Although Furness, who never raises his voice, eschews the shouts and dramatic exclamations of garden-variety techno-orators and evangelists, he nevertheless communicates powerful passion and conviction when he speaks. His language is rich, and the range of his intonations wide and deep. He has the odd ability to project his voice across a packed room in a way that makes it sound as if he is standing next to you, talking quietly and persuasively to you alone. His presentations always have woven into them an ardent argument for the virtual-world interface. “Computers are still outside in …. You can’t go to a place …. Building a virtual world leads to building a much more robust mental model…. We want to present a circumambience of visual information, we want to build a high-bandwidth interface with the mind.”

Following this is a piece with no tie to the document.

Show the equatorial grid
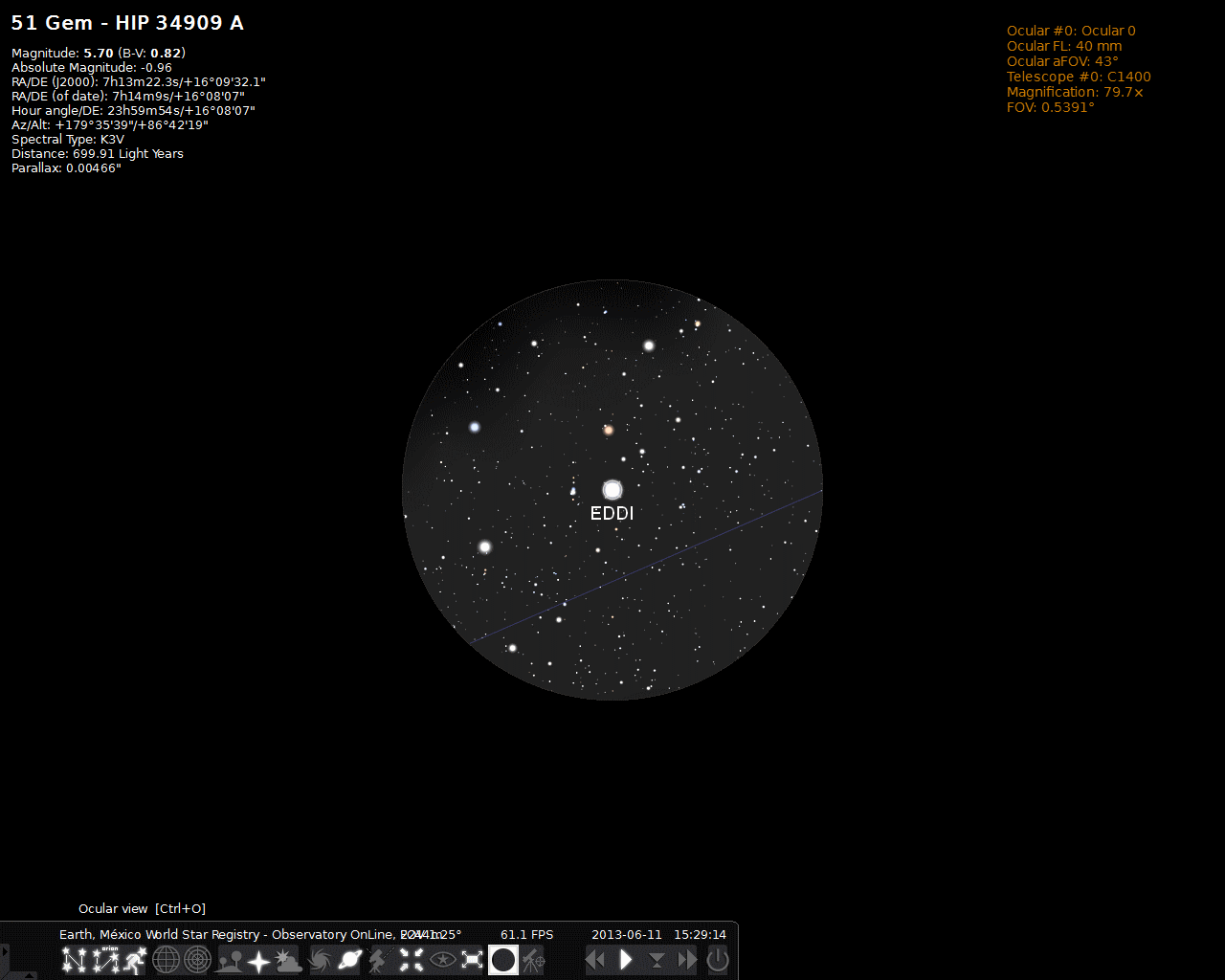(167, 960)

Now the presentation was building to something of a crescendo, with the understated rhetorical flourishes and images on the screen coming thicker and faster, richer and more colorful. Furness was offering the museum an opportunity to change the world , to shift the paradigm It was a measure of his rhetorical skill that he could use the term “paradigm shift”—by far the most overused phrase of the dotcom boom—without making his interlocutors roll their eyes. of education, to “open the portal between information and the mind.” With the system he envisioned, “if you want to, you can crank it up to a hundred Gs and juggle on Jupiter.” Even after more than 30 years of work on this interface, he still was reduced to an awestruck kid whenever he thought about its potential: “Y’know, I was thinking to myself, ‘ Gosh ….’”

The museum not only had a chance to join him in unlocking the human mind and changing the face of education, it also could set humans free from the prison the PC age was slowly building around them. “Computers are basically symbol processors,” Furness said. “And to use them, we’ve had to act like computers. The only innovation in interface in the last 20 years is the mouse—that’s about it.”